Re: Strange "UTF" Charset

From: Jukka K. Korpela (
Date: Mon Aug 08 2005 - 11:22:58 CDT

  • Next message: Peter R. Mueller-Roemer: "Re: Strange "UTF" Charset"

    On Mon, 8 Aug 2005, Tom Gewecke wrote:

    > Recently I came across a web site with the declared charset "BIGFIVE_TO_UTF"

    There is no such charset defined, of course. It sounds like a misguided
    attempt at giving the browser the completely unnecessary information about
    how the server transcoded the document before sending it, resulting in a
    failure to declare the encoding at all. (The <meta> tag specifies the
    above-mentioned charset, and the HTTP headers specify none.)

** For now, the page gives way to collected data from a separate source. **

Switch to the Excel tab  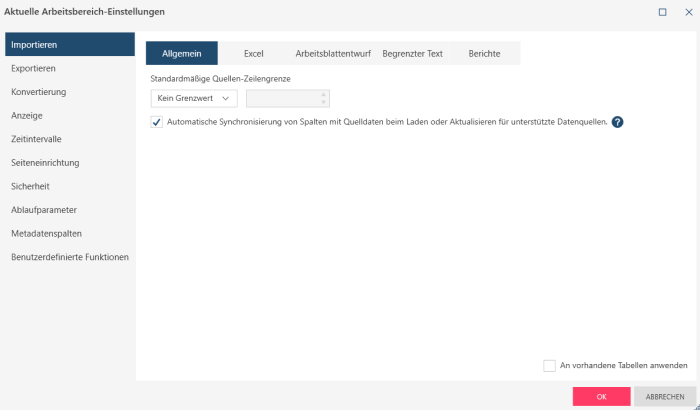[x=253, y=54]
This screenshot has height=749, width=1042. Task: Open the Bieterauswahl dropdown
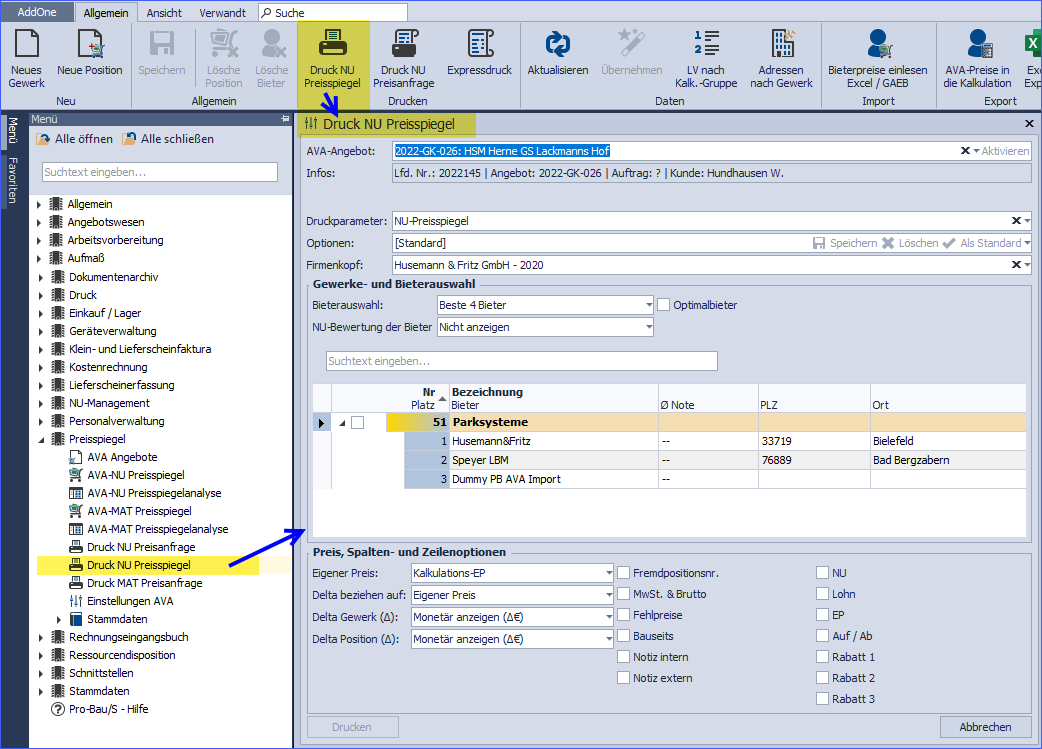(x=647, y=305)
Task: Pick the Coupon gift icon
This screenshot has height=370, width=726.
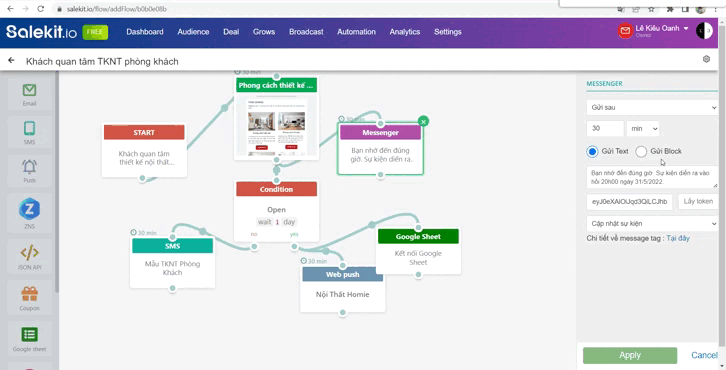Action: click(x=29, y=294)
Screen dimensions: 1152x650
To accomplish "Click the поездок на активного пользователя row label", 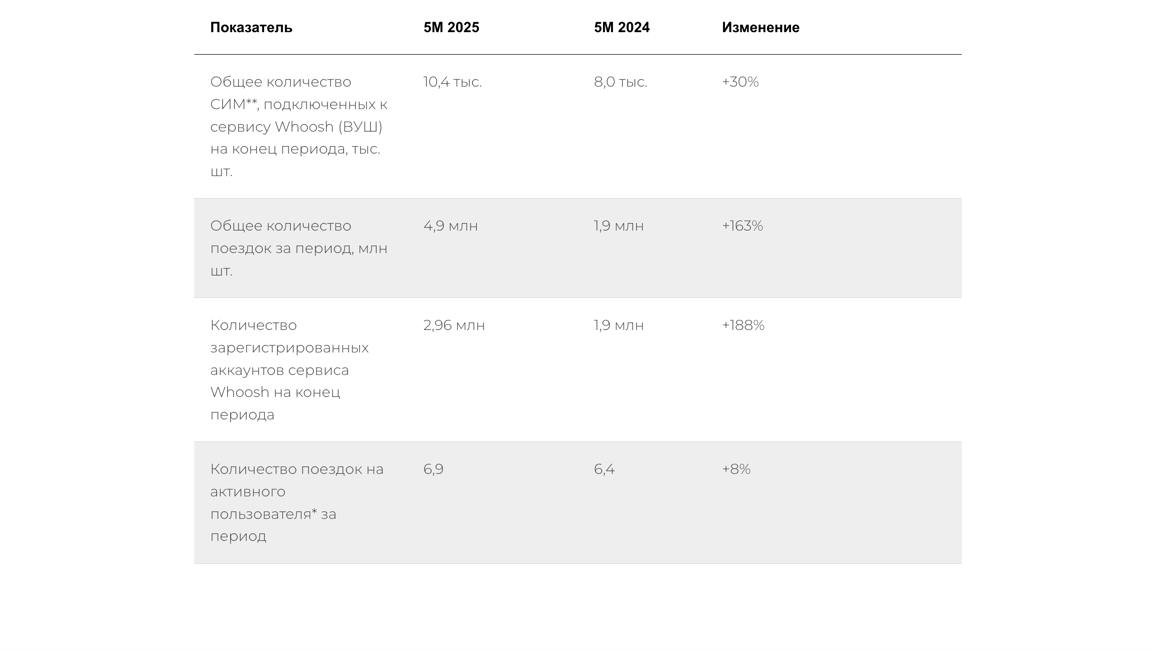I will tap(296, 502).
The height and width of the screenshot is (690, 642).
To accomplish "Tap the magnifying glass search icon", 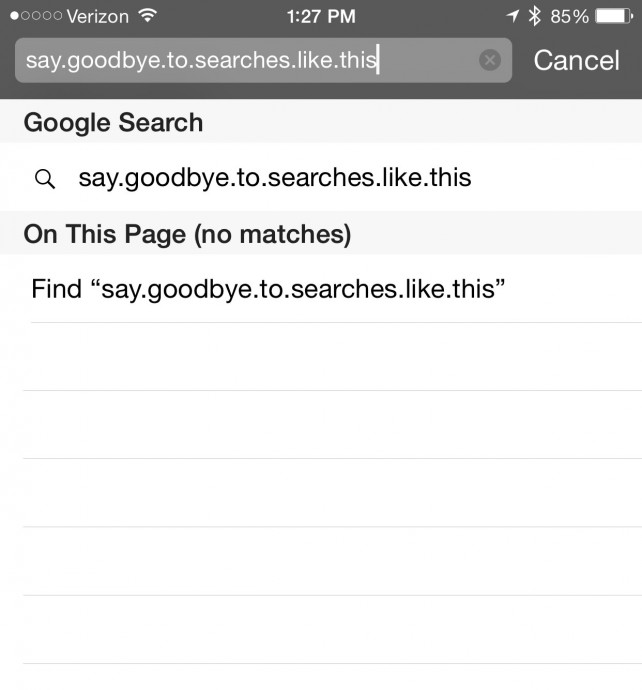I will click(x=44, y=179).
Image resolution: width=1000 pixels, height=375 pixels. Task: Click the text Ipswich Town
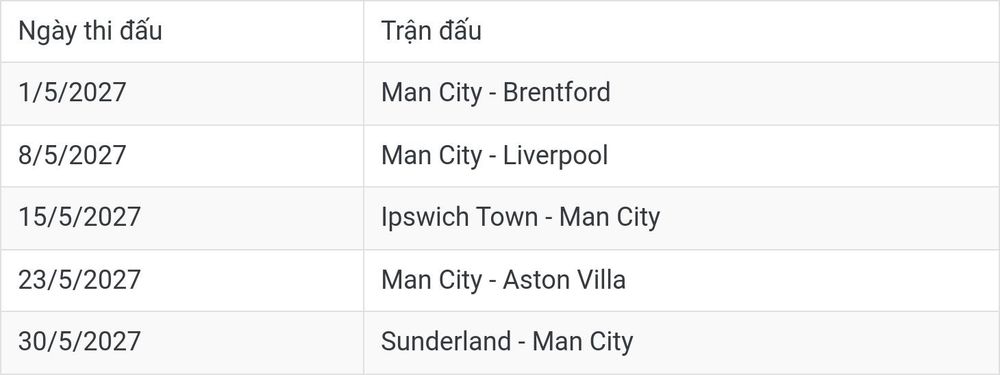click(459, 218)
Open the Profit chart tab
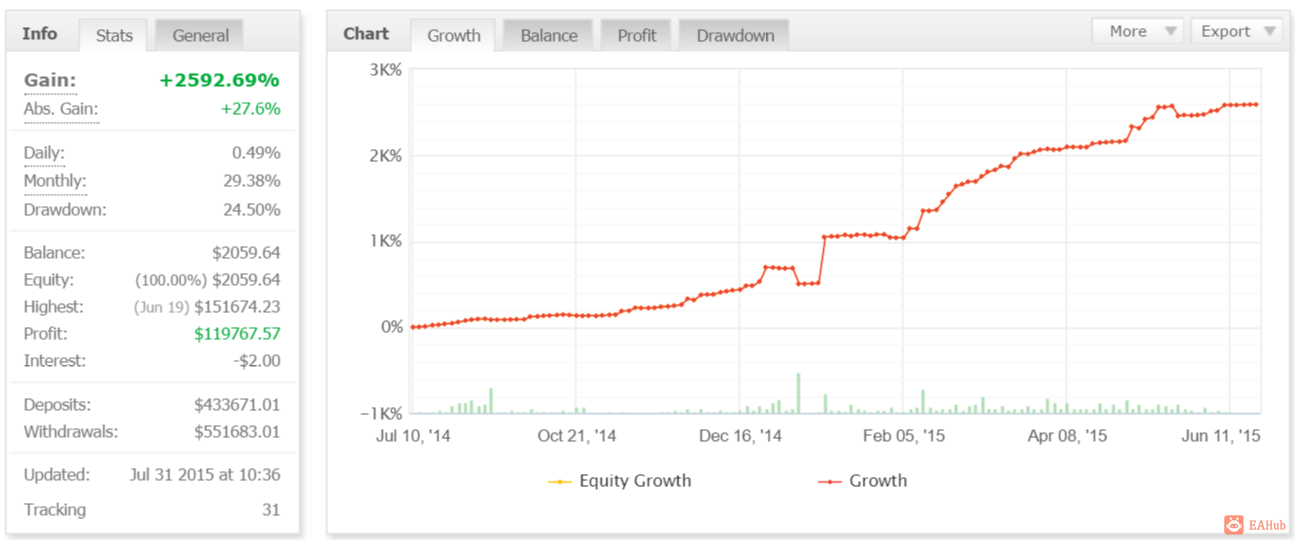1295x540 pixels. [636, 35]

    > Apparently Win IE can display this page correctly, but no other browser
    > will.

    Opera seems to display the page well. The strange thing is that this
    happens even when the default encoding is not UTF-8. This is explained,
    and another puzzle is created, when I use View Source on Opera or IE:
    <META HTTP-EQUIV="Content-Type" CONTENT="text/html; charset=UTF-8">

    Thus, my guess is that the server for some reason sends garbage to
    Firefox. Probably Chinese characters were converted in some wrong way.
    In the markup it has
    <META HTTP-EQUIV="Content-Type" CONTENT="text/html;

    Firefox seems to send
    Accept-Charset: ???,utf-8;q=0.7,*;q=0.7
    in the HTTP headers, where ??? is the encoding set as default. (This is
    rather illogical; my preference for an encoding to be tried when a page
    fails to specify its encoding is logically quite independent of my
    preferences on the encoding of a page, in cases where a page exists in
    differently encoded forms.)
    Opera seems to send (when running on Windows XP)
    Accept-Charset: windows-1252, utf-8, utf-16, iso-8859-1;q=0.6, *;q=0.1
    And IE seems to send no Accept-Charset header.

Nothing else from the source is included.